Einfach waren die Staatsbesuche eines griechischen Regierungschefs im Nachbarland Türkei noch nie. Seit eh und je sind die Beziehungen zwischen den beiden Ländern angespannt, seit Gründung der türkischen Republik 1923 wurden sie immer wieder von Krisen am Rand eines bewaffneten Konflikts erschüttert. So gesehen konnte Alexis Tsipras am Dienstag sogar relativ unbeschwert nach Istanbul reisen.
Die Liste der zu behandelnden Themen ist trotzdem lang, und manche sind Dauerstreitpunkte. Neben der Ausbeutung von Bodenschätzen, Flüchtlingen und Hoheitsrechten in der Ägäis und im östlichen Mittelmeer wird es auch um ein religiöses Thema gehen: das Priesterseminar auf der türkischen Insel Heybeli, auf Griechisch Chalki.
Erster Besuch auf der Insel seit 1933
Tsipras wird am Mittwochmorgen zunächst die Hagia Sophia besuchen - einst größte Kirche der Christenheit, dann Moschee, dann Museum - und anschließend den Ökumenischen Patriarchen Bartholomaios I., Ehrenoberhaupt der Weltorthodoxie, im Istanbuler Stadtteil Phanar treffen. Gemeinsam wollen sie dann zum Priesterseminar Chalki reisen. Es ist der erste Besuch eines griechischen Ministerpräsidenten seit 1933 auf der Insel im Marmara-Meer.
Das Priesterseminar von Chalki auf der Prinzeninsel Heybeli bei Istanbul war seit 1844 der wichtigste Ausbildungsort für orthodoxe Geistliche. 1971 schloss die türkische Regierung die Lehrstätte. Als offizielle Begründung hieß es, private Universitäten seien illegal. Wer die Räume heute betritt, findet sie quasi unverändert vor. Gebäude und Garten werden nach wie vor instand gehalten. Seit 48 Jahren hofft man dort auf eine baldige Wiedereröffnung.
Denn die Situation bringt die inzwischen auf knapp 2.000 Mitglieder geschrumpfte Gemeinde der griechisch-orthodoxen Christen zunehmend in Bedrängnis. Der Patriarch muss laut türkischem Gesetz in der Türkei geboren sein. Da durch die Schließung des Seminars auf der Prinzeninsel aber keine Priester mehr im Land ausgebildet werden können, geht der Gemeinde langsam der Nachwuchs aus. Zusätzlich verkompliziert wird die Situation, weil der Patriarch von Istanbul neben seiner Funktion innerhalb seiner Gemeinde auch das Oberhaupt aller orthodoxen Christen weltweit ist - was Ankara wiederum nicht anerkennt.
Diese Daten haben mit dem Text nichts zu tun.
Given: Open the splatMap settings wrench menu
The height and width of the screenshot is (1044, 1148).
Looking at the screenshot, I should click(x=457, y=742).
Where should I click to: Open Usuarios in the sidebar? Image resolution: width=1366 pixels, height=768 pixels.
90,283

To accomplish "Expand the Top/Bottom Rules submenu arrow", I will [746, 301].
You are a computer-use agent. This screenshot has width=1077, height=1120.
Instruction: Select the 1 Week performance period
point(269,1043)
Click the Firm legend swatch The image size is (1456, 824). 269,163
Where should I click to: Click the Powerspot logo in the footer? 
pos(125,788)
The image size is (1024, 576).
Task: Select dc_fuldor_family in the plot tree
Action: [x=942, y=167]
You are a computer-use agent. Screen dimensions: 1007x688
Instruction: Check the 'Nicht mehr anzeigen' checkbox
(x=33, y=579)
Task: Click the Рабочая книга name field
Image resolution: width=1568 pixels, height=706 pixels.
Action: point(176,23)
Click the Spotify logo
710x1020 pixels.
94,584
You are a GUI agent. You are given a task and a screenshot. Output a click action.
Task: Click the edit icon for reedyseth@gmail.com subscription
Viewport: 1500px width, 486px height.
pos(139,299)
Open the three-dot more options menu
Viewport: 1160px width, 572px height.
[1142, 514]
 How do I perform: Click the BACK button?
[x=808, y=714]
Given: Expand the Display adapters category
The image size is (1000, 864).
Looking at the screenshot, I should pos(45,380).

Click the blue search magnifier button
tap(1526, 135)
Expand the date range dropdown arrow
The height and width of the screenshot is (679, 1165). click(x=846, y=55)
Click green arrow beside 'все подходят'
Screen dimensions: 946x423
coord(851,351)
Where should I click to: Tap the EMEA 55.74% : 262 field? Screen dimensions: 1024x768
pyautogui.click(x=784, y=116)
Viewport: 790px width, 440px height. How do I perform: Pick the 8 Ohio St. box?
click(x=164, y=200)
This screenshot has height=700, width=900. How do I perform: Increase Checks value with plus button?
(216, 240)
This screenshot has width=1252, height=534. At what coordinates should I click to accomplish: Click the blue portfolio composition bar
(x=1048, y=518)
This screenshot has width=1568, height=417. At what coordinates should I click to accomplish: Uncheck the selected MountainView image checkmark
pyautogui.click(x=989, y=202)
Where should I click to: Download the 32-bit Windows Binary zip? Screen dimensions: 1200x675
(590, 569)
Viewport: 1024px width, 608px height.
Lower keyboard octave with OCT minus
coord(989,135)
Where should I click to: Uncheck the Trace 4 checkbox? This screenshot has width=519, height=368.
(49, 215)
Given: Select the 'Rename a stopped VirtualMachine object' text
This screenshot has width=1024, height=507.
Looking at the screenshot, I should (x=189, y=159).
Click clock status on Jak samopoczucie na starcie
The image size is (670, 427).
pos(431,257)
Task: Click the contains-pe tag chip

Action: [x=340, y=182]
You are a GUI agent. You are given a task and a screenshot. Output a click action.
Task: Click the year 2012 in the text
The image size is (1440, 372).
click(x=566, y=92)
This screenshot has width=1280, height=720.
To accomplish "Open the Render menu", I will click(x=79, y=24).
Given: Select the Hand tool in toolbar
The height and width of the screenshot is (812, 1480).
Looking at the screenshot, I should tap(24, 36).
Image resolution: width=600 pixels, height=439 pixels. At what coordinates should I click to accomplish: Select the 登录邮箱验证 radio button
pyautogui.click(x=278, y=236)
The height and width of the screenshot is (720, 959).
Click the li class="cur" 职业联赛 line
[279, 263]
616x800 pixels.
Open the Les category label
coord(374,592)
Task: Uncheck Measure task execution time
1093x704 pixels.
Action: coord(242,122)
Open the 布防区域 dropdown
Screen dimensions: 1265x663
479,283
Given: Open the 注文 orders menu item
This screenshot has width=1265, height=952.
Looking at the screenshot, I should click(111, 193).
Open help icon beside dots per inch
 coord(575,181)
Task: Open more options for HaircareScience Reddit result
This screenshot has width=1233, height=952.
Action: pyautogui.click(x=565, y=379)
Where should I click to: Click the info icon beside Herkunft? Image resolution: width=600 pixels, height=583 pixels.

Teil der Beitrittsverhandlungen zur EU
Dass das Thema eine schnelle Lösung findet, ist unwahrscheinlich. Seit Jahren sind internationale Appelle, das Seminar wieder zu öffnen, fruchtlos geblieben. Die Wiedereröffnung des Priesterseminars war bisher auch Teil der Beitrittsverhandlungen der Türkei zur EU. Dies sei eine Sache der Religionsfreiheit und der Minderheitenrechte, hieß es von deren Seite. Die Tatsache, dass ein Beitritt des islamischen Landes zur Union weiter weg erscheint denn je, bietet ebenfalls wenig Grund zum Optimismus in der Causa Chalki.
2013 wurden immerhin die 190 Hektar Land des Seminars an die Stiftung des Klosters zurückgegeben. Die Türkei wiederum verweist auf die Lage der muslimischen Minderheit in Griechenland. Über 200.000 Moslems mussten jahrelang ohne eine Moschee auskommen. Durch muslimische Flüchtlinge ist deren Zahl weiter angewachsen.
Die Moschee aber wurde nach zähem Widerstand nationalkonservativer Kreise in Griechenland im April 2017 fertiggestellt. Dass jedoch Athen türkische Soldaten, die in der Putschnacht im Juli 2016 nach Griechenland geflohen waren, nicht ausliefert, bietet Ankara ebenfalls einen Grund, das Priesterseminar zunächst nicht wiederzueröffnen.
Noch etwa 1.700 Griechen in Istanbul
Nach dem Unabhängigkeitskrieg 1923 kam es zu einem großen Bevölkerungsaustausch zwischen Griechenland und der Türkei, von dem die Istanbuler Griechen zunächst ausgenommen waren. Nach einem Pogrom 1955, das maßgeblich von der damaligen Regierung angezettelt wurde, verließen mehr als 100.000 Griechen die Stadt. Heute leben noch etwa 1.700 Griechen in Istanbul. Aber auch wenn die Gemeinde auf einen Bruchteil zusammengeschmolzen ist, bleibt die Hoffnung auf ein eigenes Priesterseminar sehr lebendig.